The MSCs are defined by their plastic adherence, clonogenicity, and multilineage differentiation into mesodermal lineages in vitro. They can be distinguished from hematopoietic stem cells by their surface phenotypes (CD73+, CD90+, CD105+, CD34-, CD45-, and HLA-DR-) 59 .
Donor-derived endometrial epithelial cells and stromal cells were detected in endometrial sample of a patient with leukemia who had received bone marrow from a single-HLA antigen mismatched donor for the first time in 2004 60 , suggesting that BMDSCs are responsible for endometrial injury repair and tissue regeneration 10 . Subsequently, this phenomenon was observed in a mouse allogeneic transplantation model, showing that BMDSCs can be implanted in the uterus and positioned in the endometrium when transplanted through the tail vein or intrauterine injection 32 .

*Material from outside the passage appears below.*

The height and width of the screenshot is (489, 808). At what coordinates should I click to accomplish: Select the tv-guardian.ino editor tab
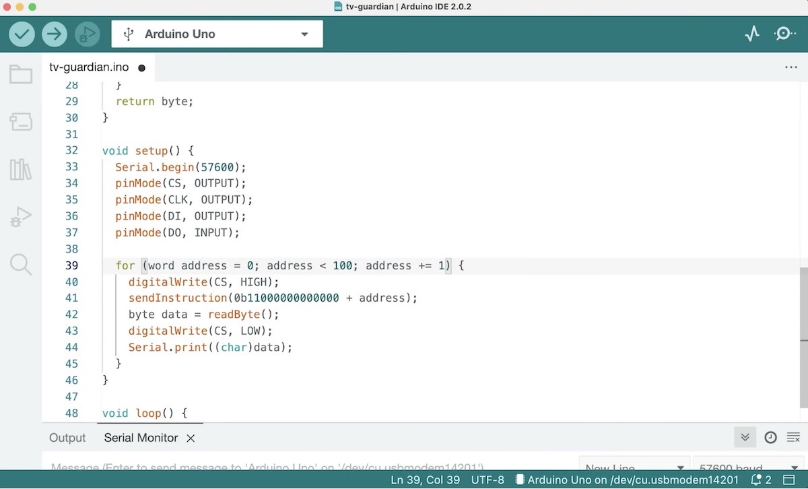tap(89, 67)
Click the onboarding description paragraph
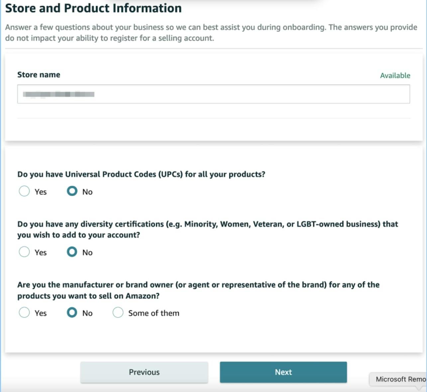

Numerous animal studies have focused on the underlying therapeutic effects of BMDSCs in AS. It has been demonstrated that BMDSCs can be recruited to the endometrium in response to damage, and pregnancy rates of AS mice increase substantially after BMDSC transplant, compared to the control group 10 . Another study suggested that BMDSCs might play a crucial role in the reconstruction of damaged endometrium and have great potential for improving endometrial receptivity, which may be due to the expression of endometrial receptivity marker, leukemia inhibitory factor (LIF). The implantation and conception rates of AS rats treated with BMDSCs were equivalent to those of rats with normal uteruses 61 .
CD133 is considered a marker of immature hematopoietic and progenitor cells with high proliferative potential and circulating cells with endothelial regenerative capacity. After being injected into an immunodeficient AS mouse model, human CD133+ BMDSCs were found primarily implanted around stem cell niche, located at the blood vessels of wounded endometrium. Both direct injection into the uterus and tail vein injection are proven to be effective when comparing Ki-67 expression with the non-treated group, suggesting that CD133+ BMDSCs induce the proliferation of peripheral cells via paracrine molecules, such as thrombospondin 1 and insulin-like growth factor 1, which activate mitosis in surrounding cells, thereby initiating regeneration of the endometrium 62 . The VEGF gene transfected BMDSC transplantation is supposed to promote the regeneration of endometrium and improve the endometrial receptivity. The combination revealed a better therapeutic effect than BMDSC treatment alone 63 . BMDSCs show greater ability to migrate to the uterus by systemic injections than EnSCs, resulting in a higher proportion of in situ donor cells 64 .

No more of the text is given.